• ACTION ITEM: Of the lines listed below, return exactly those that run from the line containing "Terms of Service (729, 996)" through the line containing "Usage Policy (716, 1088)", both included.

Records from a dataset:
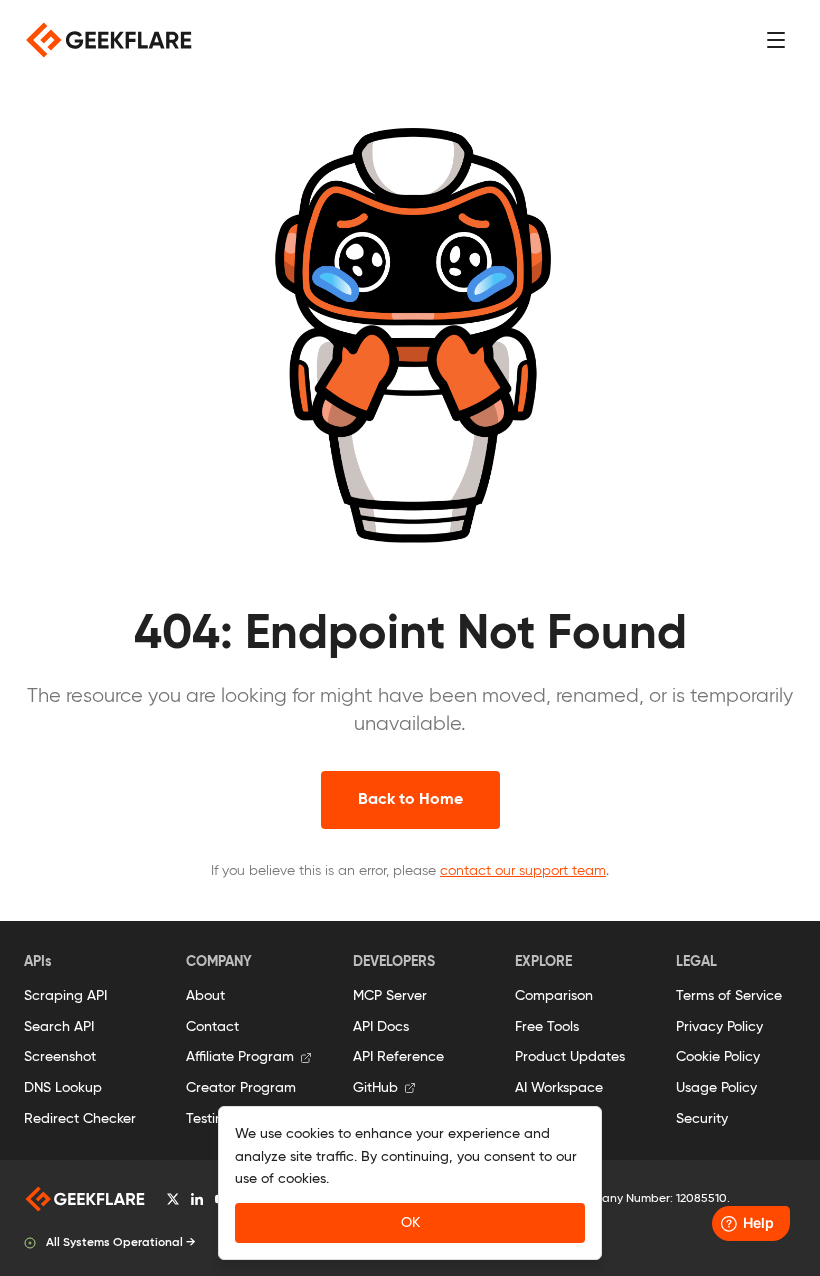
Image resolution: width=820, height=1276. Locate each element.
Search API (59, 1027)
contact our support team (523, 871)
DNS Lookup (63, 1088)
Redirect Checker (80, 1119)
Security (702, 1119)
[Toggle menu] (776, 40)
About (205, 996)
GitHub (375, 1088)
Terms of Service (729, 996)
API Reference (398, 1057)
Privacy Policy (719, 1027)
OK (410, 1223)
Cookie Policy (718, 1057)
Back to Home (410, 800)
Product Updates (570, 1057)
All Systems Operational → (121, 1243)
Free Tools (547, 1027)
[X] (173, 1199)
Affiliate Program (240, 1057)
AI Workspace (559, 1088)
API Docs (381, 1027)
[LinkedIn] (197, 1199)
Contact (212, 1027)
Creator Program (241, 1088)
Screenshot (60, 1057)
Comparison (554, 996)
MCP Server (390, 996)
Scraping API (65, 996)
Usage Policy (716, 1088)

* * *

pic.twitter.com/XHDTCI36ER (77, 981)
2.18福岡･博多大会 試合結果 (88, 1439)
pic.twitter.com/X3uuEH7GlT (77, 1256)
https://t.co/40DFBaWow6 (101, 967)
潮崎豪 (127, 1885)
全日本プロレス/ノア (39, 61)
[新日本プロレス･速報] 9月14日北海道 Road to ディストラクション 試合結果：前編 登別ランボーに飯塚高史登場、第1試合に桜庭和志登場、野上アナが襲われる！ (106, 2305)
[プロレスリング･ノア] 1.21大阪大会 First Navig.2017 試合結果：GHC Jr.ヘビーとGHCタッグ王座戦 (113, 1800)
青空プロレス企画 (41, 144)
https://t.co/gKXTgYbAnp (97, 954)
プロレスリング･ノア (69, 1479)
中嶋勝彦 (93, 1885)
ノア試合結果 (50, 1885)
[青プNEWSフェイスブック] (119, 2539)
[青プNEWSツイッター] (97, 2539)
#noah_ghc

• YOUR SOLUTION:
Terms of Service (729, 996)
API Reference (398, 1057)
Privacy Policy (719, 1027)
OK (410, 1223)
Cookie Policy (718, 1057)
Back to Home (410, 800)
Product Updates (570, 1057)
All Systems Operational → (121, 1243)
Free Tools (547, 1027)
[X] (173, 1199)
Affiliate Program (240, 1057)
AI Workspace (559, 1088)
API Docs (381, 1027)
[LinkedIn] (197, 1199)
Contact (212, 1027)
Creator Program (241, 1088)
Screenshot (60, 1057)
Comparison (554, 996)
MCP Server (390, 996)
Scraping API (65, 996)
Usage Policy (716, 1088)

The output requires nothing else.